AUTHOR CORRECTION
Volume 99, no. 9, e00253-25, 2025, https://doi.org/10.1128/jvi.00253-25. Due to an equipment malfunction, the serum samples included in the published article were improperly heat-inactivated at 43°C as opposed to the standard 56°C. To address this, tests of different heat inactivation (HI) conditions were conducted for both our neutralization and binding assays using a variety of samples from across our cohort. We found that proper heat inactivation significantly reduces MPXV neutralization, while the addition of 5% guinea pig serum (GPS, Sigma-Aldrich G9774) restores signal (Fig. 7A). This is in line with the finding from Hubert et al. that most of the MPXV neutralizing capacity is dependent upon complement (M. Hubert, F. Guivel-Benhassine, T. Bruel, F. Porrot, et al., 2023, Cell Host Microbe 31:937-948, https://doi.org/10.1016/j.chom.2023.05.001); this observation was described by Hubert and colleagues in samples from MVA-BN-vaccinated individuals (with and without prior smallpox-vaccination), smallpox-vaccinated individuals, and MPXV convalescent patients. We saw no significant effect of proper heat inactivation on binding (Fig. 7B and C). However, for samples lower in the assay’s dynamic range, the effect appeared larger. These data clearly indicate that samples heated at 43°C in our original article behave similarly to samples that were not heat inactivated.

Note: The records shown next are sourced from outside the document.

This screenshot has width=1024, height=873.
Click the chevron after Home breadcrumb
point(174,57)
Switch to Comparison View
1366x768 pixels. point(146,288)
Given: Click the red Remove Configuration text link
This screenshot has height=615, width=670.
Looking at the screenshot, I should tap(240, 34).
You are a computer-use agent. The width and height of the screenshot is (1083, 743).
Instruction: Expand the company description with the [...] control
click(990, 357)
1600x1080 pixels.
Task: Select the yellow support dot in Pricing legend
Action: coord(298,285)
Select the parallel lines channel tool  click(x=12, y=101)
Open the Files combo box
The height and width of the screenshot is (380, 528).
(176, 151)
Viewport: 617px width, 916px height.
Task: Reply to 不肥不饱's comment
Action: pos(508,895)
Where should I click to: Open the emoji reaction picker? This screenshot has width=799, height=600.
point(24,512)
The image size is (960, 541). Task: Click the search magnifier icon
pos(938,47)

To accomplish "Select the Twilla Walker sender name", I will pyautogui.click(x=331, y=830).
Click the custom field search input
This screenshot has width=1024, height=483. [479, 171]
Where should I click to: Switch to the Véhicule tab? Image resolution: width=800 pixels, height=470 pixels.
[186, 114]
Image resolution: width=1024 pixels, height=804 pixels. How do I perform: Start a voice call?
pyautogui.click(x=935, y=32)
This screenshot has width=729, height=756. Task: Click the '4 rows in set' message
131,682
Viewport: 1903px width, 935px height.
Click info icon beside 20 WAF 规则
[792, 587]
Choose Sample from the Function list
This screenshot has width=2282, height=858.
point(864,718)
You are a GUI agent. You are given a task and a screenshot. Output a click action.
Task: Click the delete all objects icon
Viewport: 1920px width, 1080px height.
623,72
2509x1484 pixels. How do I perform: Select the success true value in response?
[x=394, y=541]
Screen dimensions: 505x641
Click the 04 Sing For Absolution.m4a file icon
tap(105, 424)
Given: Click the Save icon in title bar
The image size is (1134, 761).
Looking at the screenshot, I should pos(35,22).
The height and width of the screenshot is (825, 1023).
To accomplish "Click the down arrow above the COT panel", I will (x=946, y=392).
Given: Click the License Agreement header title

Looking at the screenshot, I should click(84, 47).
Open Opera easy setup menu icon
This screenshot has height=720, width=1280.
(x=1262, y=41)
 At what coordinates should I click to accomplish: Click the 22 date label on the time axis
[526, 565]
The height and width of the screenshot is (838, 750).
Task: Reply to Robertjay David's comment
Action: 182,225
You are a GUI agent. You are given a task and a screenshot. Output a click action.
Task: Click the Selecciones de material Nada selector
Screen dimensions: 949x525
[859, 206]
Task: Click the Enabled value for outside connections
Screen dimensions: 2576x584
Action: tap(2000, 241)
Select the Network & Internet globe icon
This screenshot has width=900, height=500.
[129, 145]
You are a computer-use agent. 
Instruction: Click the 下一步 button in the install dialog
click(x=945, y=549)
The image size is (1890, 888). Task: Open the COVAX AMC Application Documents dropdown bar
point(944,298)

To determine whether the findings reported in our article would remain when samples were properly heat inactivated, we re-tested samples from the MVA-BN only group (naïve vaccinees), MVA-BN +smallpox vaccine group (experienced vaccinees), and the smallpox vaccine-only group (experienced controls). For MPXV neutralization, we found a significant correlation between the values previously published using heat treatment at 43°C and the values obtained using proper heat inactivation (56°C) with added GPS (Fig. 7D). Furthermore, when we assessed IgG binding to the MPXV H3 and A35 proteins with heat-inactivated (56°C) and non-heat-inactivated samples (43°C), we again observed a significant correlation (Fig. 7E and F). Taken together, these data clearly indicate that non-heat-inactivated samples behave similarly to (i) heat-inactivated samples for IgG binding and (ii) heat-inactivated samples with added GPS for neutralization. As such, we believe that our original findings stand. We apologize for this error and any inconvenience it might have caused.
Fig 7.
Heat treatment at 43°C yields binding and neutralizing titers that significantly correlate with values from heat inactivation at 56°C (with added GPS for neutralization). (A) Samples from V3 were tested for MPXV neutralization using the method described in our published article. Guinea pig serum (GPS, 5%) was used as a source of complement. Samples with an ID50 of less than 10 are displayed as an ID50 value of 5. (B and C) Samples from V5 were assayed for either anti-MPXV H3 IgG (B) or anti-MPXV A35 IgG (C) using the multiplexed immunoassay described in our published article. (D) Spearman correlation of MPXV neutralization with heat treatment at 43°C or heat inactivation at 56°C with added 5% GPS. (E) Spearman correlation of anti-MPXV H3 IgG titers with heat treatment at 43°C or heat inactivation at 56°C. (F) Spearman correlation of anti-MPXV A35 IgG titers with heat treatment at 43°C or heat inactivation at 56°C. Statistics for panels A through C were conducted using the Wilcoxon matched-pairs signed rank test.
EDITOR'S NOTE
Ed. Note: This correction was reviewed by the original article's peer reviewers and approved in consultation with the handling editor and journal editors-in-chief.